Start of Block

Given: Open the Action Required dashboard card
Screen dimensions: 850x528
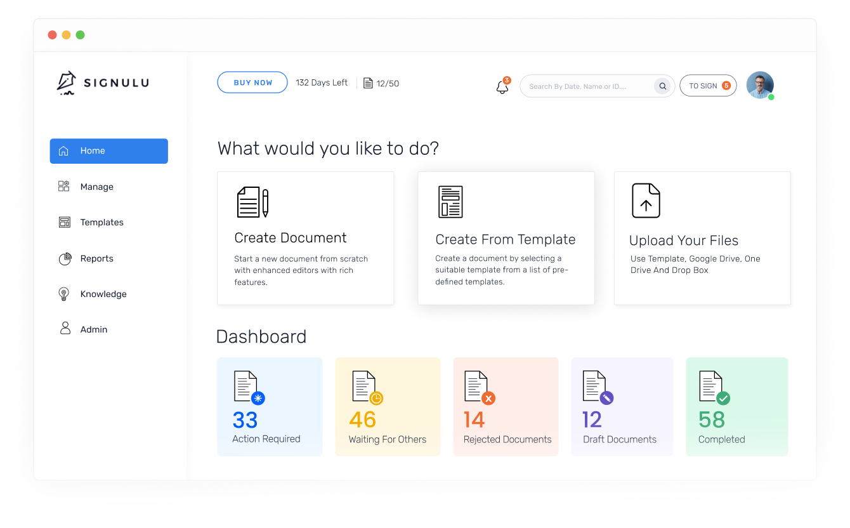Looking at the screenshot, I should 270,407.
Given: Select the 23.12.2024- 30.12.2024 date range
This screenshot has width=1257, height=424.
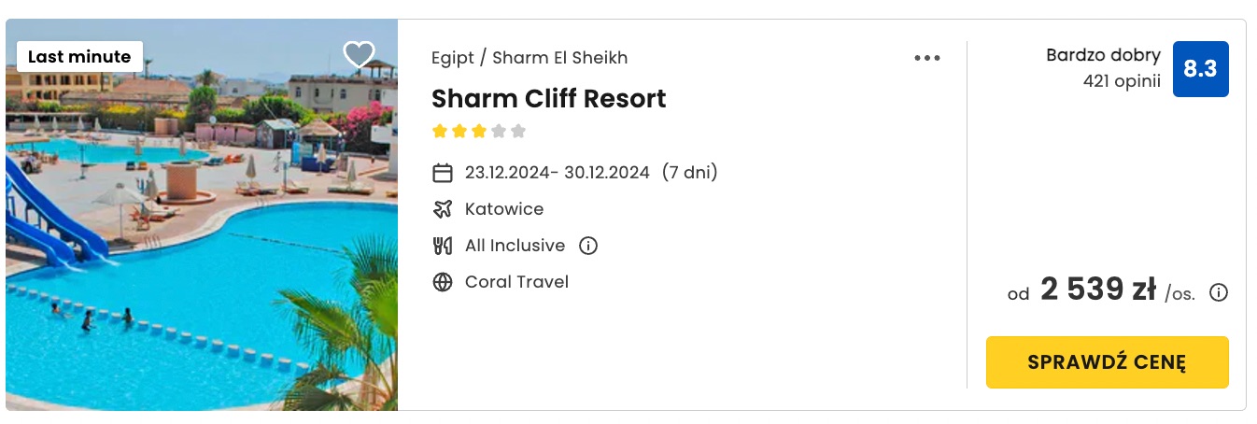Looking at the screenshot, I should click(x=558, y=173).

End of Block
Start of Block

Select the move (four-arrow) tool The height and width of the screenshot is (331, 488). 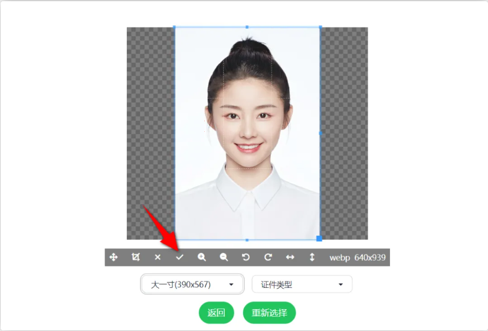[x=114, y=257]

End of Block

[Task objective] Scan the material above for the string "Given", and copy every line where it is found.

[Your solution]
Given: Open the Action Required dashboard card
Given: Select the 23.12.2024- 30.12.2024 date range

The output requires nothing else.